时间:2023-08-04 理论教育 版权反馈
【摘要】:法家对法的工具主义理解,与法治本身应该包含的自由、权利等现代价值相悖。富国强兵等过于宏大的目标,导致法家治国对于民众个体权利的漠视。在内忧外患的形势下,清末以来沈家本、梁启超等新法家人物,承继了法家“富强”的治国思路,力倡通过法律实现国家富强,最终达致“国治”。故须将法家思想适合国情部分,与现代法律相结合,“建立新法家,当有益于法治的推行”[38]。

先秦法家的历史反思与现代构建

尽管如此,法家的法治思想毕竟是特定的时空背景下形成的,它基于对人性的深刻感悟,具有维护国家法度统一的作用,具有实现富国强兵的指向,但最终服务于“尊君”之目标,以致“国者君之车也”,君主的利益与民众形成对立,随之带来的与现代法治价值取向根本相悖的因素,亦不能不察。

法家对法的工具主义理解,与法治本身应该包含的自由、权利等现代价值相悖。法治,可以理解为通过法律的“治理”,但若过分强调以法而治,仅关注法律工具性的一面,未免失之片面。戴雪(A.V.Dicey)基于英国的法律历史提出经典的法治观:法治首先意味着普通法的至高无上地位,不受强权的影响,排斥政府内的随意性和特权,排斥政府内部有广泛而又可自由裁量的权力。这意味着在一个国家法律至上,法律面前人人平等,所有人,包括政府部门都服从于同样法院所执行的这个国家的同样法律。

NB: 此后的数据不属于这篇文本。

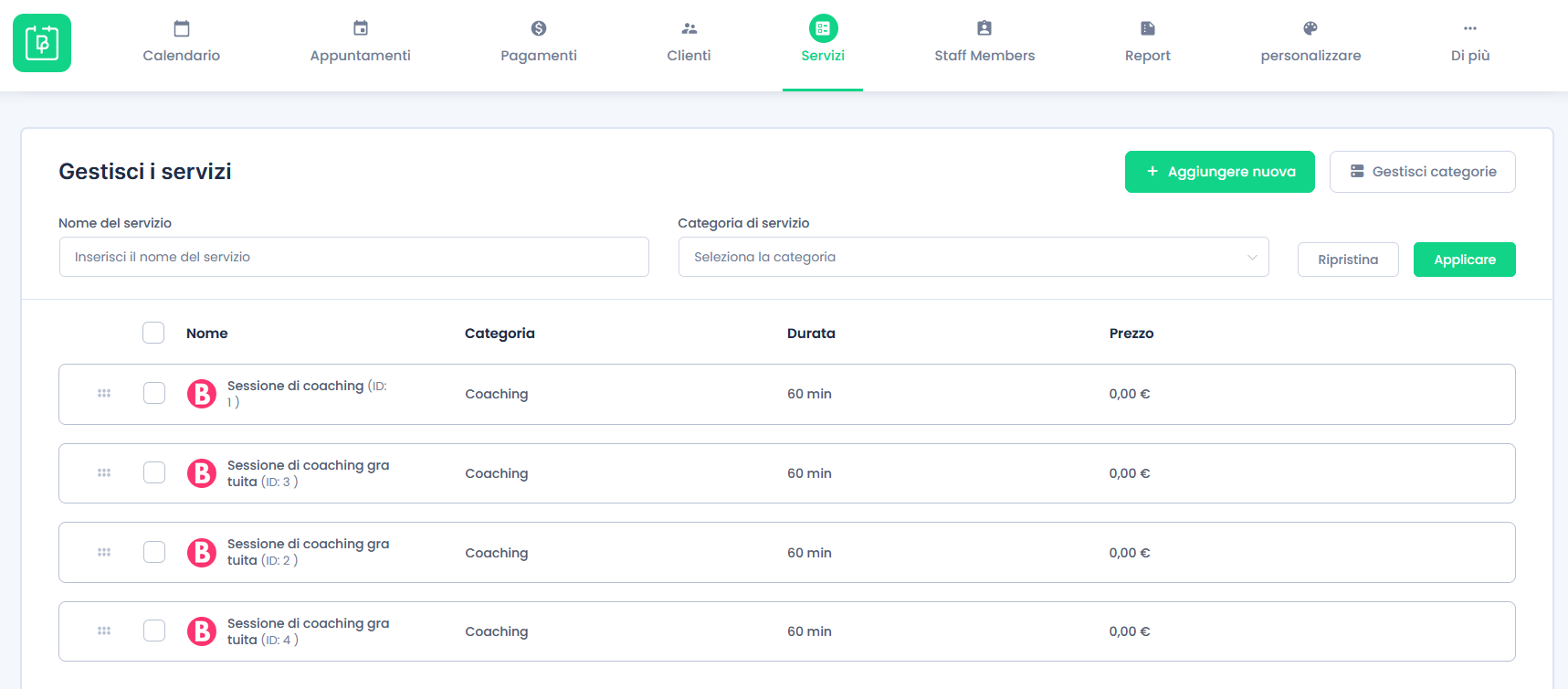Screen dimensions: 1568x689
Task: Switch to the Appuntamenti tab
Action: tap(360, 42)
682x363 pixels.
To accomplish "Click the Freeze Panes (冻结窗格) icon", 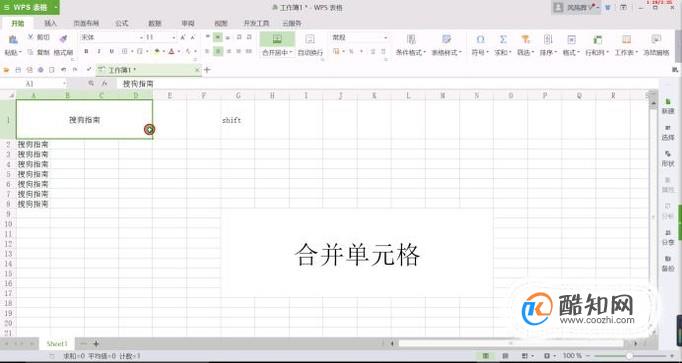I will (x=656, y=39).
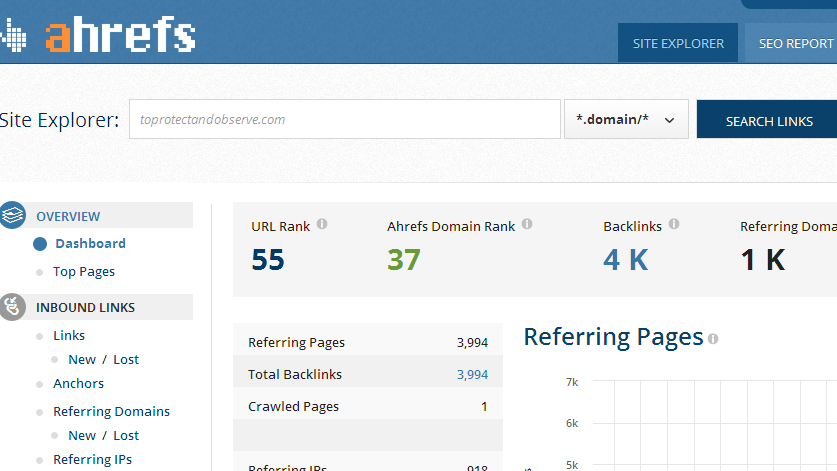Open the *.domain/* mode dropdown
The image size is (837, 471).
(x=626, y=119)
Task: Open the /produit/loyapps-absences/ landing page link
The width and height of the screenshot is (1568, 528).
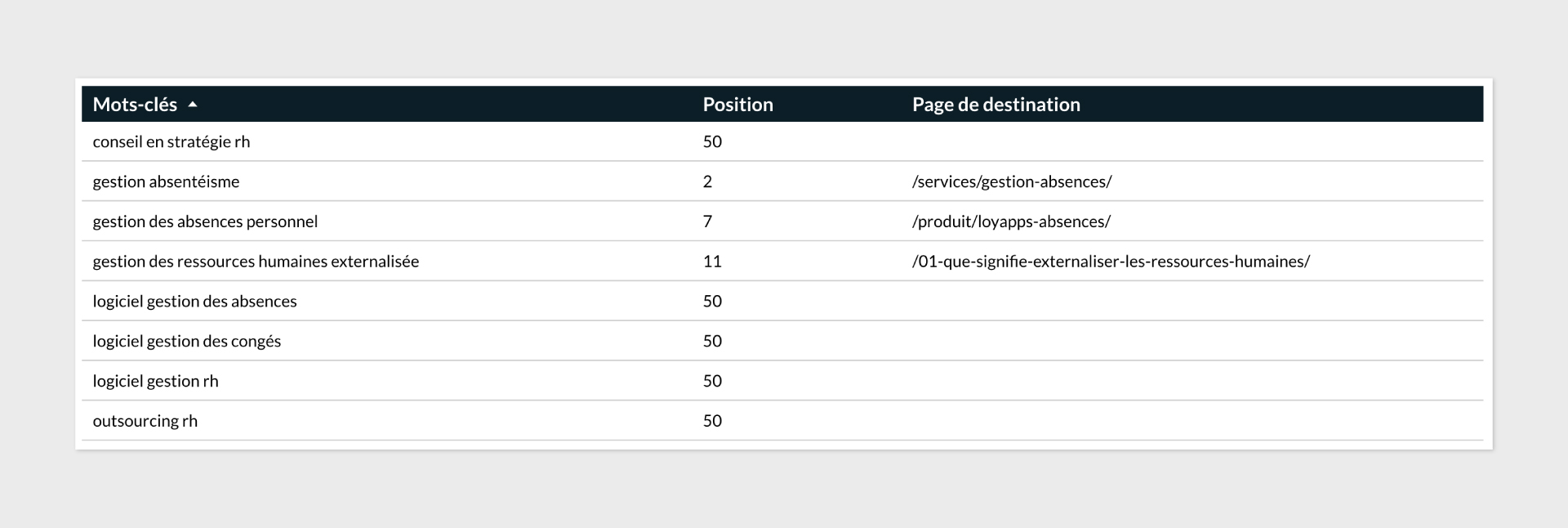Action: tap(1011, 221)
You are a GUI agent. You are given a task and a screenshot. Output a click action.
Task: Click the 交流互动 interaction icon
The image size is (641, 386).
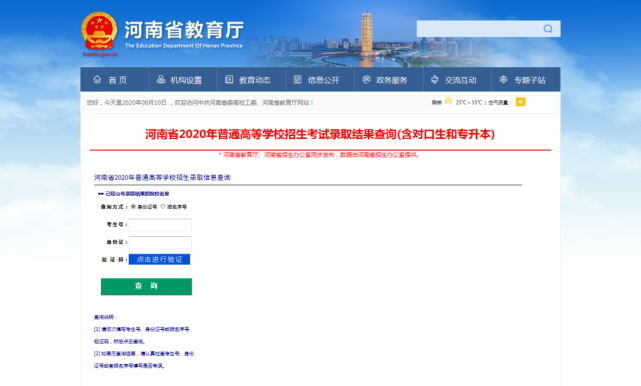435,79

[26]宾汉姆(Tom Bingham)认为:法治的核心是,国内的所有人以及机构,无论是公共机构还是私立机构,都应接受法律的约束,并且享有法律的利益,而法律则是公开制定的、在公布之后生效的,并且在法院公开执行的。[27]戴雪等人的法治观,当然包含有治理的因素,但更关注的实际是法治对于自由、权利的维护,以及通过限制权力实现对正义的追求,这实际上构成了现代法治更重要的价值。先秦法家的“法治”,缺少的恰恰是自由、权利、正义等基本价值,而它们正是民众从内心信任,乃至信仰法治的前提。

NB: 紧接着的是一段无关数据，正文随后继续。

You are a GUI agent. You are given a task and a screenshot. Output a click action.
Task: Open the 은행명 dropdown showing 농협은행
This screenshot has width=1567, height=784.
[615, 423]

富国强兵等过于宏大的目标,导致法家治国对于民众个体权利的漠视。国家是现代社会的必然产物,但从起源的角度,国家的根本目的是什么?“任何人放弃其自然自由并受制于公民社会的种种限制的唯一的方法,是同其他人协议联合组成为一个共同体,以谋求他们彼此间的舒适、安全和和平生活,以便安稳地享受他们的财产并且有更大的保障来防止共同体以外任何人的侵犯”。[28]作为共同体的国家根本意义恰在于此,它有足够的能力来保护每个公民的权益。如果国家不能充分保障共同体成员的权益,或者过度追求抽象共同体的权益而损及公民个体,那它存在的合法性、正当性必将大大受损。在王权神授的封建时代,法家可以不考虑“国家”的合法性,而仅出于“尊君”之需强调国家之富强,但在现代文明政治中,合法性与正当性却是必须加以考虑的。

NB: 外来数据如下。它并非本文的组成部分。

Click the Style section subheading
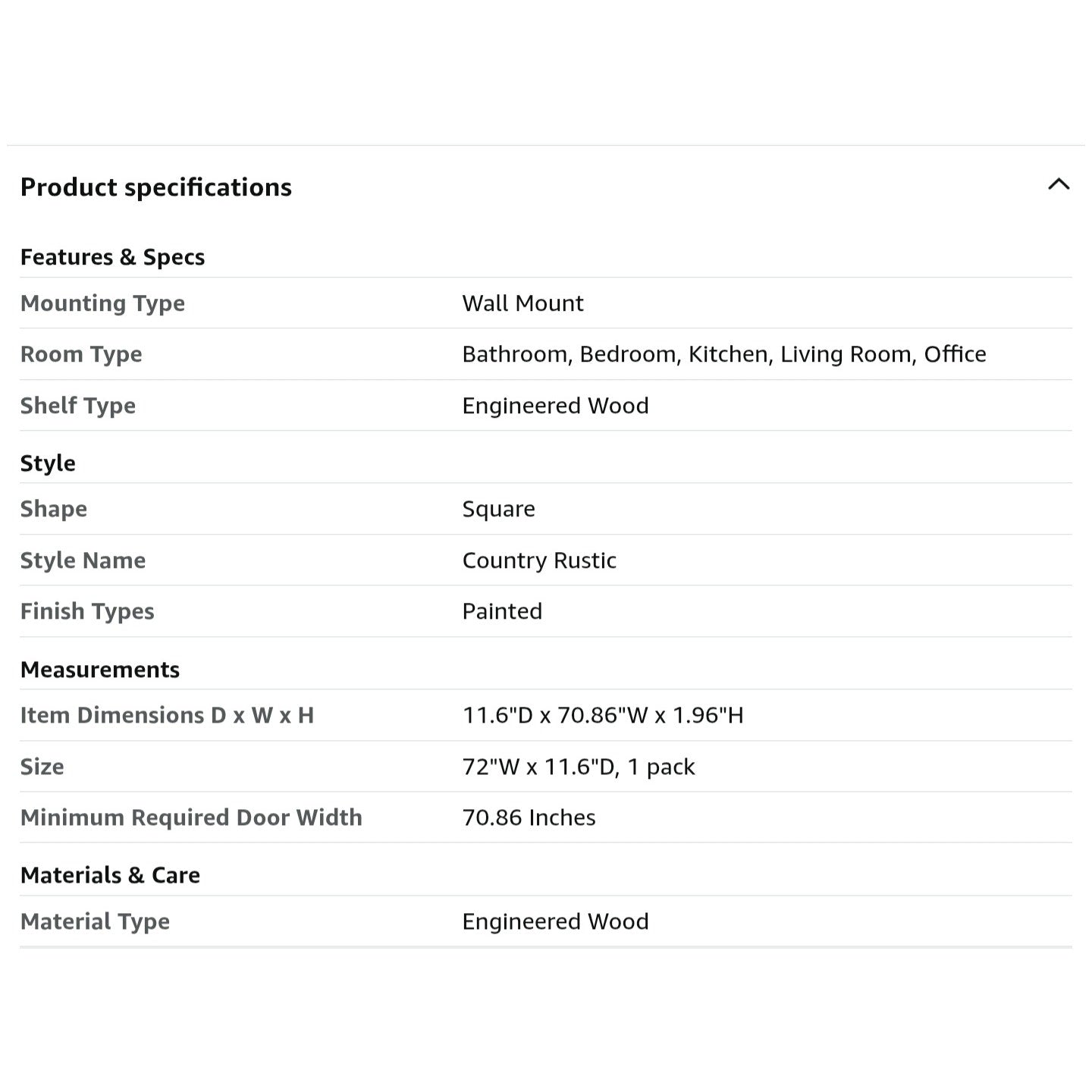This screenshot has height=1092, width=1092. (48, 463)
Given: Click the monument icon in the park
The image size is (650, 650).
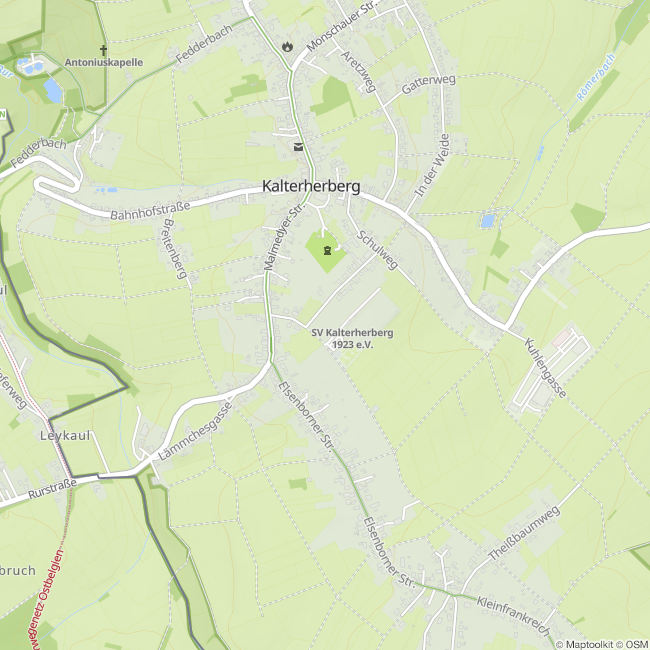Looking at the screenshot, I should (327, 250).
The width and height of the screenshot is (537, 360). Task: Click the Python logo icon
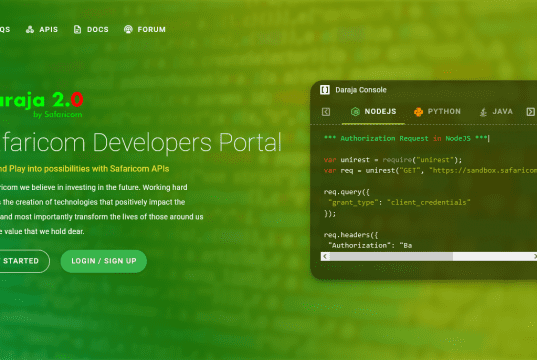click(418, 112)
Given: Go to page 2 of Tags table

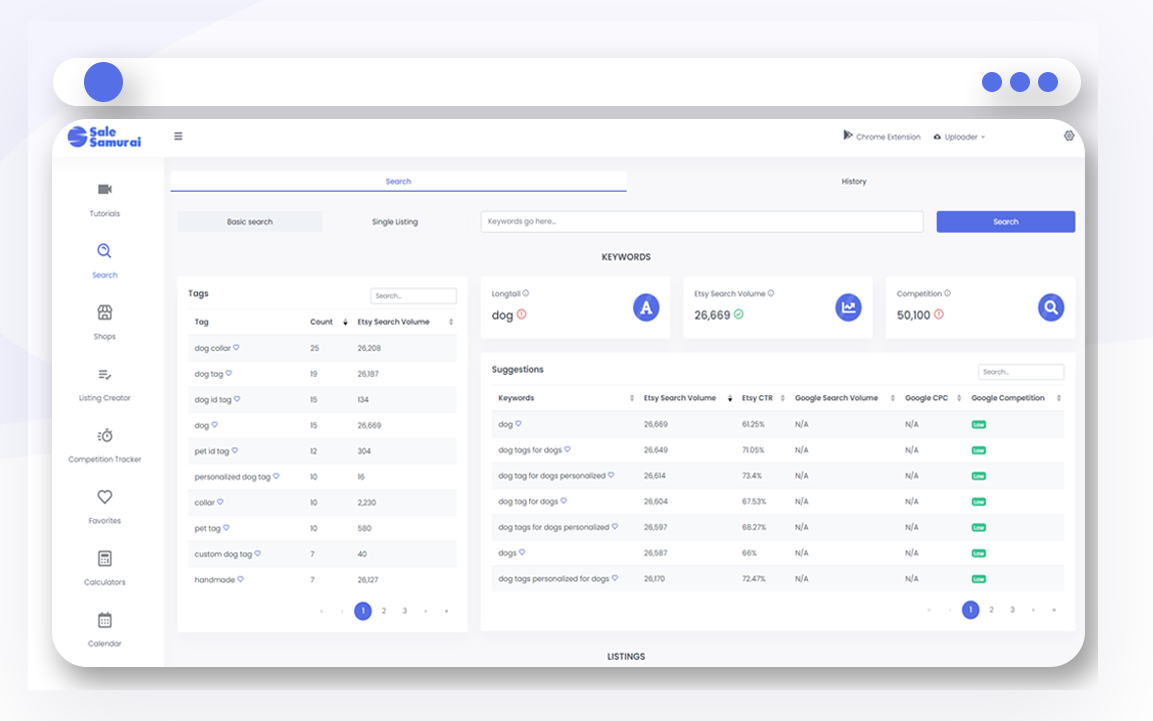Looking at the screenshot, I should click(383, 611).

当然,先秦法家思想的内在缺陷,是受制于商鞅韩非等早期法家社会历史背景,我们无由超越具体的历史情境对其作过多的苛责。近代以来,西法东渐,章太炎、沈家本、梁启超陈独秀、陈启天等一批“或隐或显”的新法家人物,在不断接受西方文明的过程中,对早期法家思想进行了卓有成效的反思与更进,从而使法家思想超越了以“君主”为中心的狭隘的“治道”思维,而更符合现代国家治理与政治文明的需要。

在内忧外患的形势下,清末以来沈家本、梁启超等新法家人物,承继了法家“富强”的治国思路,力倡通过法律实现国家富强,最终达致“国治”。清末变法图强,沟通中西法律之“冰人”沈家本,抱着救亡图存的意旨,竭力倡导法治,“法家者流,出于理官”“是战国之时,此学最盛”。[29]尤其是管子主张“以法治国”,其言与今日西人之学说流派颇相近,是法治主义,古人早有持此说者,只是宗旨不同。他提出法学及政治盛衰之说,“夫盛衰之故,非偶然矣。清明之世,其法多平。陵夷之世,其法多颇。则法学之盛衰,与政之治忽,实息息相通”。而法令不行,更足以致乱,“有法而不守,有学而不用,则法为虚器,而学亦等于卮言。此固旷观百世,默验治乱之原,有足令人太息痛哭者矣”。[30]因此,他主张有识之士,应该立足于国家的富强,面对世局的变迁,认真研究治道之原,汇通各国政治制度的精粹,以拯救中国。[31]康有为则直指变法图强之目的:“观大地诸国,皆以变法而强,守旧而亡。”[32]梁启超亦从救国出发,正面肯定法家思想,“故管子之言,实治国之不二法门,而施之中国,尤药之暝眩而可以疗疾者也”。[33]他认为法治主义有积极的动机,“富国强兵者也”“欲举富国强兵之实,惟法治为能致之”。[34]章太炎亦认为商鞅乃“救国之相”“商鞅行法而秦日富”[35]。新法家的代表人物陈启天,提出了新战国时代法治的必要性,“近代中国已因被迫加入了这个新战国时代,致历史发生数千年来未有的大变局”,此时,“滋长在闭关的大一统帝国之内的儒家思想,便不足应付这个新战国时代的需要。于是法家遂有一种复兴的倾向”。[36]也正因为新法家思想“救时”、富强的指向,才可以说新旧法家思想有较大的可比性,它们都强调法律之治,迎合了“战国时代”救亡图存的迫切需要,以国家富强作为核心的追求。[37]此外,先秦法家信赏必罚等法治思想,也为时人所重视,曹谦认为,民国立宪后,各界虽时有厉行法治呼声,“终因败法的力大人多,以致成效未见。而国人法治的理义不明,守法的观念不强,亦给败法的以可乘之隙”。故须将法家思想适合国情部分,与现代法律相结合,“建立新法家,当有益于法治的推行”[38]。推究其说,法治的推行,其实主旨仍在于实现国治及富强。(www.xing528.com)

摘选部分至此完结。